9.2 Narrative Generation Accuracy
- Narratives may occasionally contain imprecise characterizations of findings.
- Narratives are summaries for broker convenience, not authoritative compliance determinations.
- All narrative output is clearly labeled as AI-generated.
- Brokers should verify narrative claims against the underlying extracted data and deterministic findings.
9.3 General Disclaimers
- Margie is a pre-underwriting analysis tool, not a licensed underwriter, lender, or credit decision system.
- Platform output does not constitute a loan approval, denial, pre-qualification, or pre-approval.
- Platform output does not constitute legal, financial, or compliance advice.
- All findings are advisory and require review by a licensed mortgage professional before any action is taken.
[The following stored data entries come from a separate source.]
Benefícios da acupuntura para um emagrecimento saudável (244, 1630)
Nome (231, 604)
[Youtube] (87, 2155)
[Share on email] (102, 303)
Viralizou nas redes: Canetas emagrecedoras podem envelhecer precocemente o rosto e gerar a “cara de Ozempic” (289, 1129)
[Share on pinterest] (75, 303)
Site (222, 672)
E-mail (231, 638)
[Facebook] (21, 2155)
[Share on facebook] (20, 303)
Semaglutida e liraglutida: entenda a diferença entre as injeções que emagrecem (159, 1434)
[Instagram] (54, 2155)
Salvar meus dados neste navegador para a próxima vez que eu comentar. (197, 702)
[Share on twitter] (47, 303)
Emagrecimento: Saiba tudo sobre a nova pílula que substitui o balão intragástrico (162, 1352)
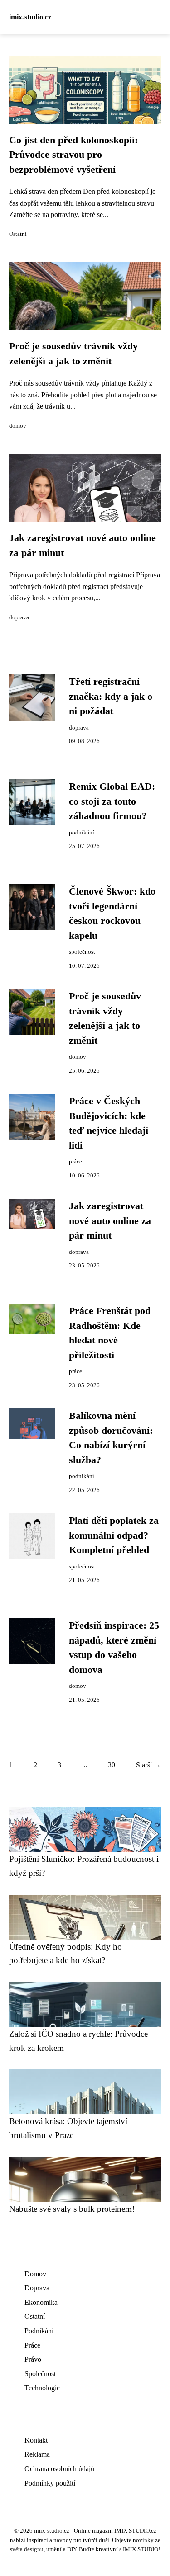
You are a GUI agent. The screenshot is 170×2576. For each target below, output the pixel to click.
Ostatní (18, 234)
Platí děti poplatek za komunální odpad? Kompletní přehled (114, 1535)
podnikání (81, 832)
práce (75, 1161)
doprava (19, 617)
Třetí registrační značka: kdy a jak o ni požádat (110, 696)
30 (111, 1765)
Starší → (148, 1765)
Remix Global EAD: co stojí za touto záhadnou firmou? (112, 801)
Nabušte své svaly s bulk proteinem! (72, 2208)
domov (17, 426)
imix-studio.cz (30, 17)
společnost (82, 952)
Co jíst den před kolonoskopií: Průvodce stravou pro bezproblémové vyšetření (73, 155)
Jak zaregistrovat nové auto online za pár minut (110, 1221)
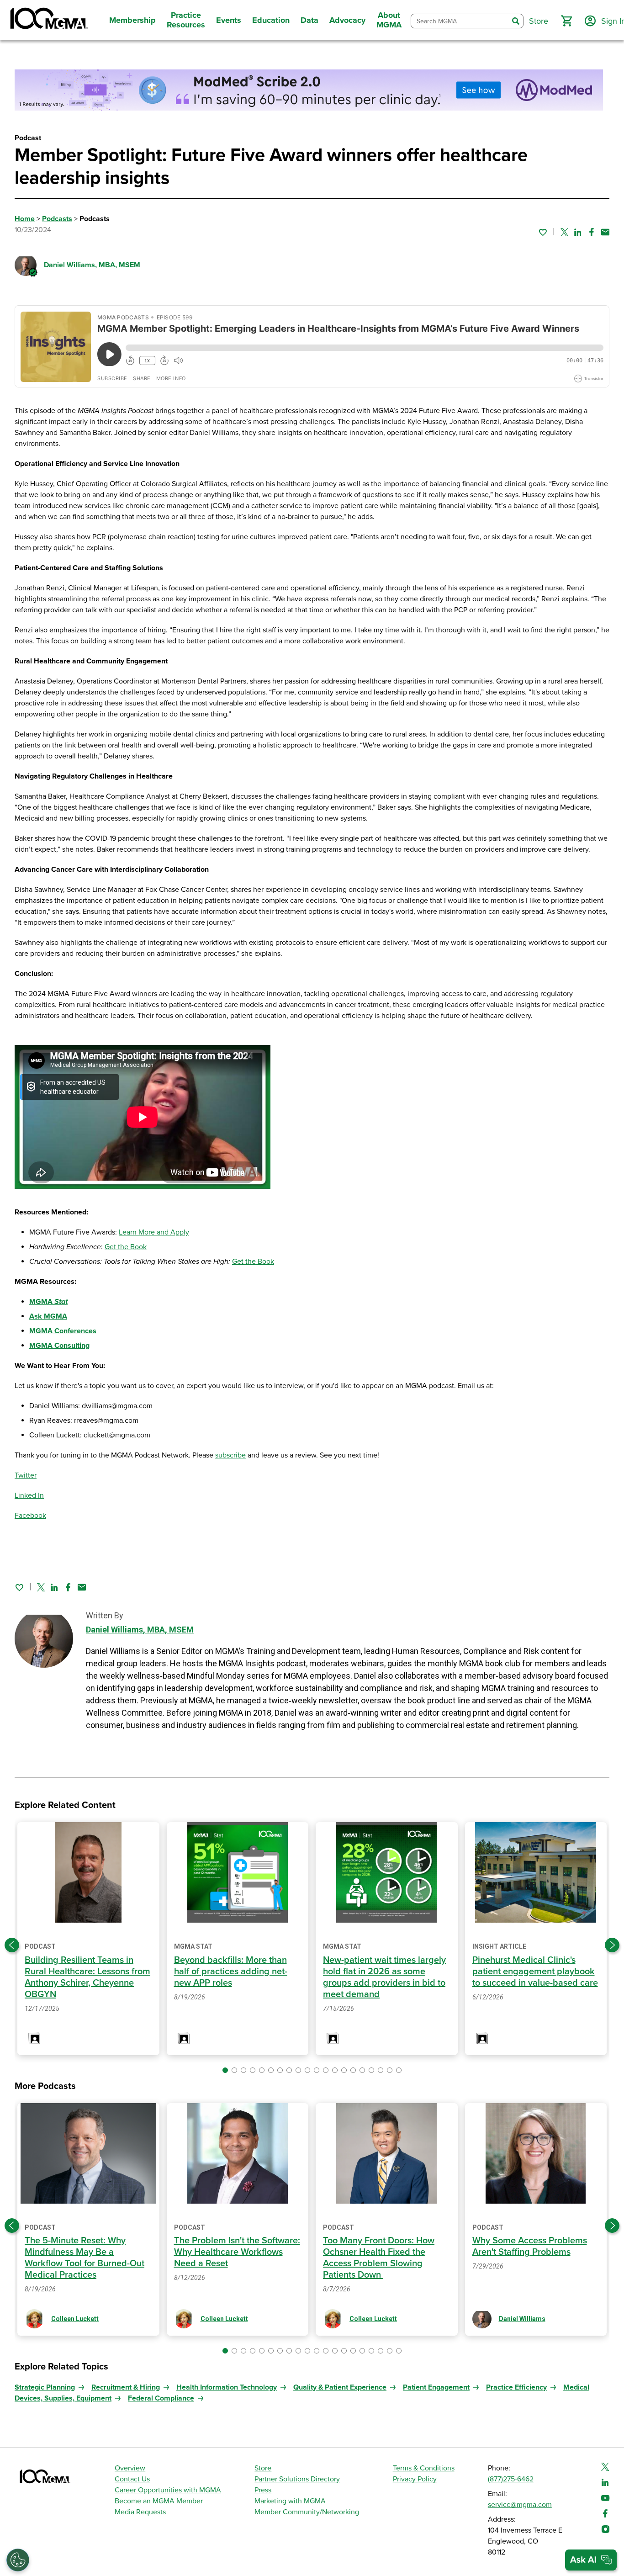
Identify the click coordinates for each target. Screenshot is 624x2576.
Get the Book (126, 1246)
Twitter (26, 1475)
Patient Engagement (436, 2387)
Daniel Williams (92, 265)
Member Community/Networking (306, 2512)
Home (25, 218)
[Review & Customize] (17, 2560)
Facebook (30, 1515)
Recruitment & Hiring (125, 2387)
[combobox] (459, 21)
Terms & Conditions (424, 2468)
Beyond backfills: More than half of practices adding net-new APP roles (230, 1971)
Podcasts (57, 218)
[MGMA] (48, 20)
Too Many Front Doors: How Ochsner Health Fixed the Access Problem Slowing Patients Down (378, 2257)
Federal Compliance (161, 2398)
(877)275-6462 (511, 2479)
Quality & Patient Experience (339, 2387)
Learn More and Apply (154, 1232)
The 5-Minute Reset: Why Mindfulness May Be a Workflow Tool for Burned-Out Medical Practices (84, 2257)
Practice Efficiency (516, 2387)
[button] (566, 21)
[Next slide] (612, 1945)
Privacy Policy (415, 2479)
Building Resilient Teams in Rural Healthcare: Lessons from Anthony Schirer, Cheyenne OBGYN (87, 1977)
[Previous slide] (12, 1945)
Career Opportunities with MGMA (168, 2490)
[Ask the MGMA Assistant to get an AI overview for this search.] (591, 2560)
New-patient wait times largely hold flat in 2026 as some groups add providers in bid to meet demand (384, 1977)
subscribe (230, 1455)
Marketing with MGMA (290, 2501)
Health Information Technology (226, 2387)
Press (262, 2490)
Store (262, 2468)
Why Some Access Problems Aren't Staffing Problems (529, 2246)
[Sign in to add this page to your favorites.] (542, 232)
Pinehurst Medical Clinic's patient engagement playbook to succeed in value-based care (535, 1971)
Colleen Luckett (75, 2318)
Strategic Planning (45, 2387)
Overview (130, 2468)
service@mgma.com (520, 2504)
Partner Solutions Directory (297, 2479)
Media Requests (140, 2512)
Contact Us (132, 2479)
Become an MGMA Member (159, 2501)
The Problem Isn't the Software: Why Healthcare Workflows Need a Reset (237, 2252)
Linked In (29, 1495)
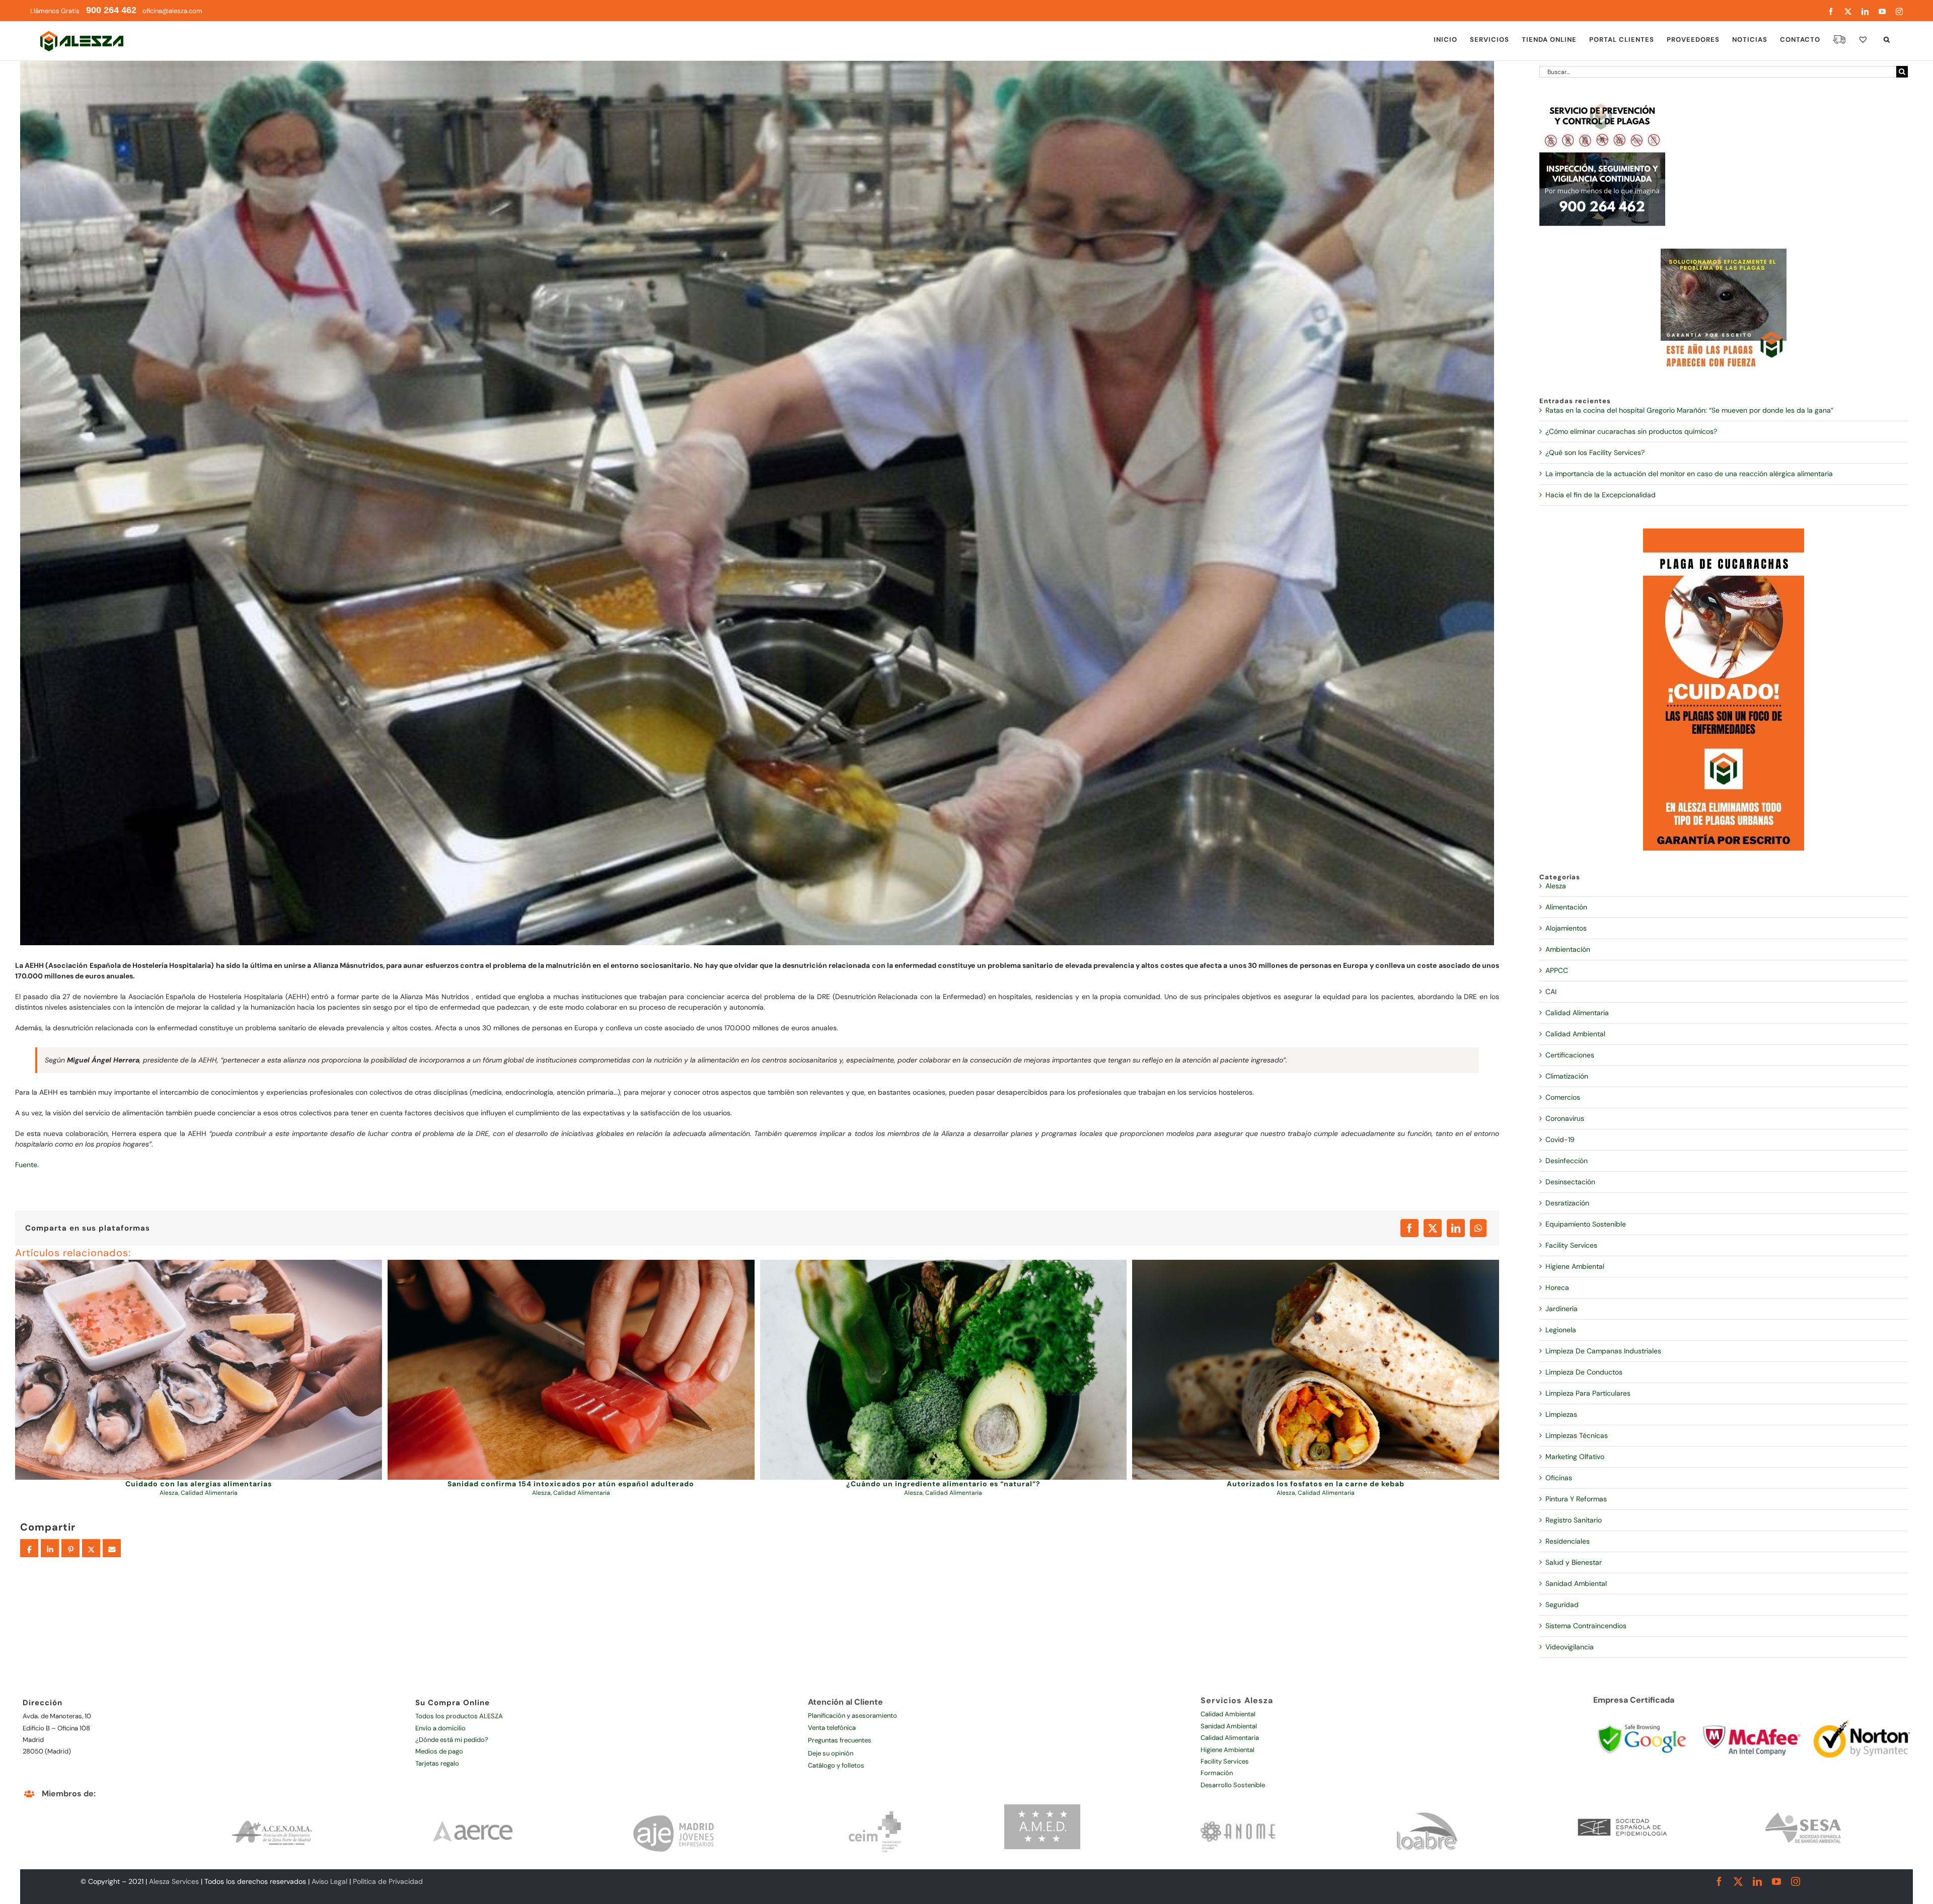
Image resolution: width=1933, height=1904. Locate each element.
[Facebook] (1409, 1228)
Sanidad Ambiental (1576, 1583)
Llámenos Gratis (83, 11)
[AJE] (674, 1807)
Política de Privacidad (388, 1881)
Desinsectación (1570, 1181)
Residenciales (1567, 1541)
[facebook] (1719, 1881)
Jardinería (1561, 1308)
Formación (1217, 1773)
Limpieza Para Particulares (1587, 1393)
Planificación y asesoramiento (852, 1715)
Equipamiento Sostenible (1585, 1224)
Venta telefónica (832, 1727)
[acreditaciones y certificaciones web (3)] (1751, 1715)
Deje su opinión (830, 1753)
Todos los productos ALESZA (459, 1716)
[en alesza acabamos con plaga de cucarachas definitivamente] (1723, 532)
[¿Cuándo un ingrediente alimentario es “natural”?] (943, 1370)
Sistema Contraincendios (1585, 1625)
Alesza (169, 1493)
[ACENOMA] (272, 1807)
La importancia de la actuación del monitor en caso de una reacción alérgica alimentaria (1689, 473)
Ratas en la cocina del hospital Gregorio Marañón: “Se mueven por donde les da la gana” (1689, 410)
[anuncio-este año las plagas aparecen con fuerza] (1724, 252)
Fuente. (27, 1164)
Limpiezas (1561, 1414)
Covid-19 (1560, 1139)
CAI (1550, 991)
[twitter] (1738, 1881)
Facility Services (1571, 1245)
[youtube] (1776, 1881)
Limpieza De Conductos (1583, 1372)
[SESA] (1804, 1807)
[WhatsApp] (1478, 1228)
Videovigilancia (1569, 1646)
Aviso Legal (329, 1881)
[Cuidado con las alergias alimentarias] (198, 1370)
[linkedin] (1757, 1881)
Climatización (1566, 1076)
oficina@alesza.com (171, 11)
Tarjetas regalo (437, 1763)
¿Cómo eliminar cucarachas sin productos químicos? (1631, 431)
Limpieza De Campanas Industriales (1603, 1350)
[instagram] (1795, 1881)
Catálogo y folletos (836, 1765)
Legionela (1560, 1329)
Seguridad (1562, 1604)
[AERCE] (474, 1807)
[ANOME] (1238, 1807)
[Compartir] (29, 1549)
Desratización (1567, 1202)
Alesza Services (174, 1881)
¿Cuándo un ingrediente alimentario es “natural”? (943, 1483)
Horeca (1557, 1287)
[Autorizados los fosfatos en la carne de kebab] (1315, 1370)
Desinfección (1566, 1160)
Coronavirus (1564, 1118)
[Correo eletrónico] (112, 1549)
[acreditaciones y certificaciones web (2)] (1861, 1715)
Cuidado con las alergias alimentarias (198, 1483)
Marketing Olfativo (1574, 1456)
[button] (1887, 39)
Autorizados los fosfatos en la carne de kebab (1315, 1483)
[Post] (91, 1549)
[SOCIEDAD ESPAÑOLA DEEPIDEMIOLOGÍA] (1623, 1807)
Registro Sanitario (1573, 1520)
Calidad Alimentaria (209, 1493)
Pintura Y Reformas (1576, 1498)
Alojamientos (1566, 928)
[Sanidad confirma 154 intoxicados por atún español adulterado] (571, 1370)
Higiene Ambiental (1574, 1266)
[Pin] (70, 1549)
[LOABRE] (1427, 1807)
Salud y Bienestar (1573, 1562)
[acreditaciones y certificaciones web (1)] (1641, 1715)
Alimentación (1566, 906)
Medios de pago (439, 1751)
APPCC (1556, 970)
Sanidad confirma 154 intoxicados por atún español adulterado (571, 1483)
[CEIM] (875, 1807)
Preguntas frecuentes (839, 1740)
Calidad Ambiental (1575, 1033)
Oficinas (1558, 1477)
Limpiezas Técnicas (1576, 1435)
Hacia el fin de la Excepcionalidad (1600, 494)
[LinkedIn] (1455, 1228)
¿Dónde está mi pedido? (451, 1739)
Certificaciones (1569, 1054)
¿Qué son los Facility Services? (1595, 452)
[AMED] (1042, 1807)
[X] (1432, 1228)
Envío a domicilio (440, 1728)
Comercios (1562, 1097)
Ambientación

- The Platform complies with applicable provisions of the GLBA, ECOA, and RESPA. Compliance disclaimers are affixed to all outputs.
10. Contact Information
Questions regarding this AI Disclosure Policy or Margie's use of AI should be directed to:
Margie
Email: contact@getmargie.com
Website: getmargie.com
11. Policy Updates
This policy may be updated to reflect changes in AI service providers, processing methods, or applicable regulatory guidance. Material changes will be communicated to active subscribers. The “Last Updated” date at the top of this document reflects the most recent revision.
This document is provided for compliance transparency purposes and is intended to be reviewed alongside Margie's Privacy Policy, Terms of Service, and GLBA Compliance Statement. A Data Processing Agreement is available upon request for brokerage partners.